A monocultura afeta o aquecimento do planeta, pois destrói a biodiversidade e impede que a água e a umidade das chuvas se mantenham em equilíbrio com a produção agrícola. Além disso, faz uso intenso de agrotóxicos e máquinas.
Podemos produzir energia, combustível, a partir de produtos agrícolas, porém cultivados de forma sustentável, em pequenas e médias dimensões, que não desequilibrem o meio ambiente e que representem uma maior autonomia dos camponeses no controle da energia e no abastecimento das cidades.
Condenamos veementemente a iniciativa do governo de George W. Bush, que nos próximos dias visita os governos do Brasil, Colômbia, Guatemala para cooptá-los e seduzi-los a multiplicarem a produção de álcool para exportarem aos Estados Unidos.
Em troca, os capitalistas estadunidenses dos três grandes setores do capital exigem o direito de comprar e/ou instalar dezenas de novas usinas de álcool em todo o continente, sendo que propuseram a construção de 100 novas usinas apenas no Brasil.

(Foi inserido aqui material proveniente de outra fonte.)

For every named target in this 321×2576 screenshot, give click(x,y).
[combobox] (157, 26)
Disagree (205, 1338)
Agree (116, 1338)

Para viabilizar esse plano, o governo Bush propõe que se crie uma nova mercadoria internacional, uma “commoditie energética” do álcool, que não seria considerada agrícola para fugir das atuais normas da Organização Mundial do Comercio (OMC).

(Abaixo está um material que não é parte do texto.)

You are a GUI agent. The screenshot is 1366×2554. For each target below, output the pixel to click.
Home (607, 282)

A Casa Branca propõe também que Brasil, Índia e África do Sul, entre outros, negociem um novo padrão tecnológico comum, para o etanol, seja de milho, de cana ou de árvores. Assim, haveria uma fórmula aceita internacionalmente, formando uma nova Opep de energia agrícola para controlar o comércio mundial.

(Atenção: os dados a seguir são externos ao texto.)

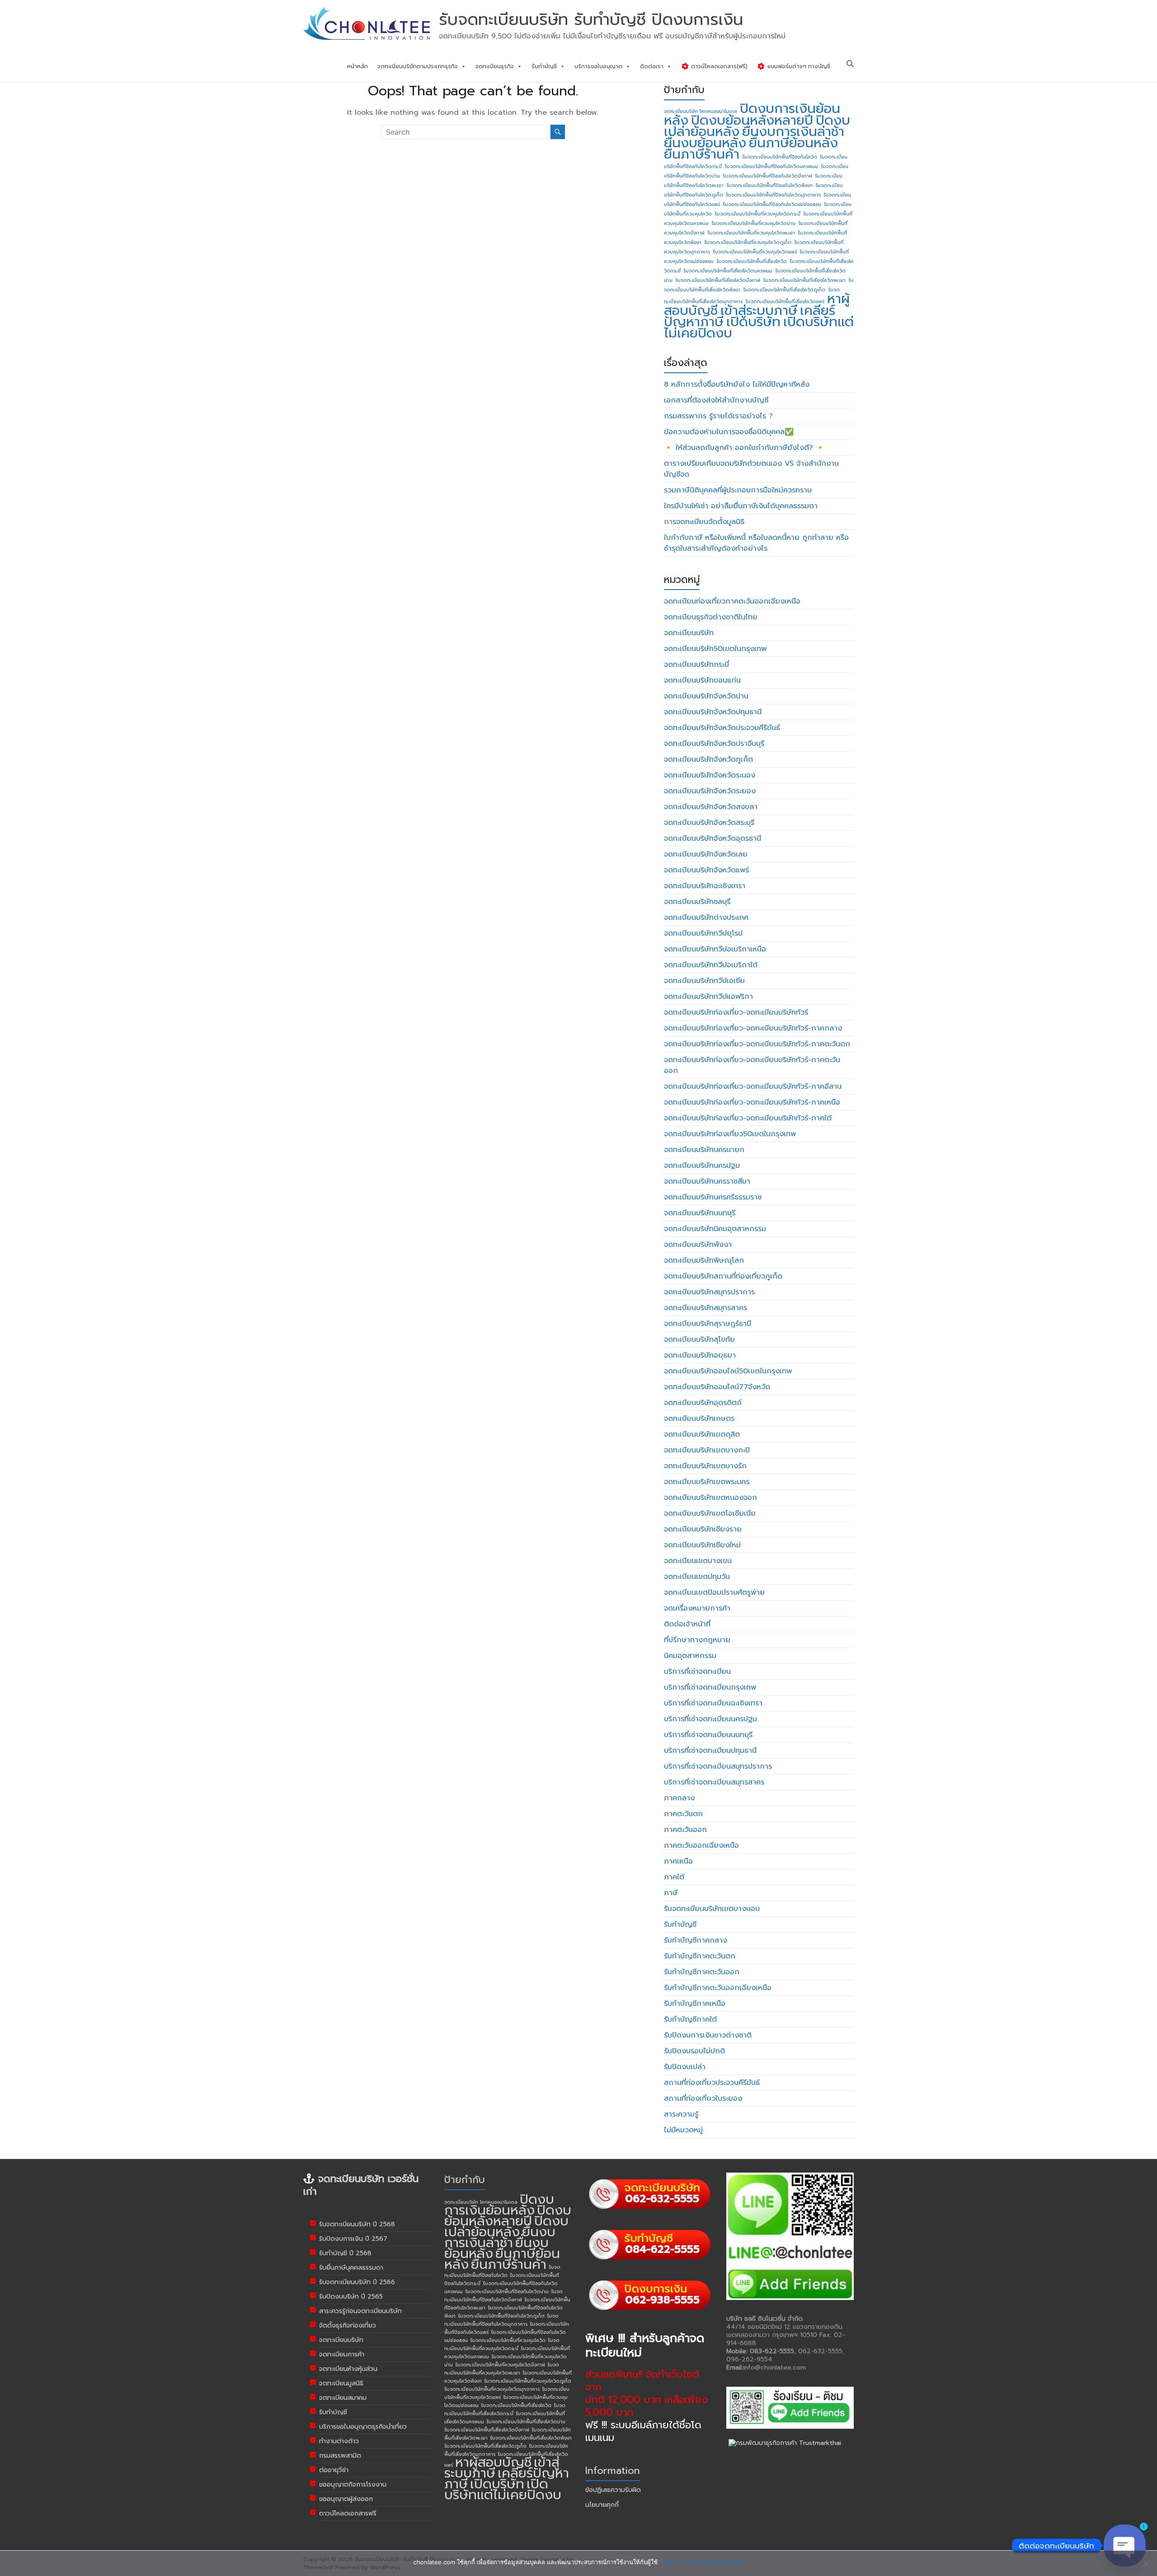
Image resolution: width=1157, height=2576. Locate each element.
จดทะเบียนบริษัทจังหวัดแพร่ (706, 870)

Um possível sucesso desse plano estadunidense seria uma tragédia para agricultura tropical, transformaria grandes extensões de nossas melhores terras em imensos monocultivos, eliminaria ainda mais a biodiversidade e a produção de alimentos, apenas para abastecer seus carros. Expulsaria milhões de trabalhadores do campo em todo mundo, que se amontoariam ainda mais nas favelas das metrópoles.
O debate e a luta estão apenas iniciando. Esperamos que as organizações sociais possam reagir e que os meios de comunicação possam informar sobre essas questões, que são fundamentais para o futuro de nossos povos.
Por isso, durante as atividades do dia 08 de Março, as mulheres trabalhadoras do campo e da cidade levantam a bandeira da “Luta por Soberania Alimentar, Contra o Agronegócio”, contra as transnacionais que atuam no campo e em defesa dos trabalhadores e da biodiversidade. Soma-se a pauta, o fato de o representante maior do imperialismo, o senhor George W. Bush, desembarcar em território brasileiro nos próximos dias, fomentando ainda mais a luta contra o neoliberalismo.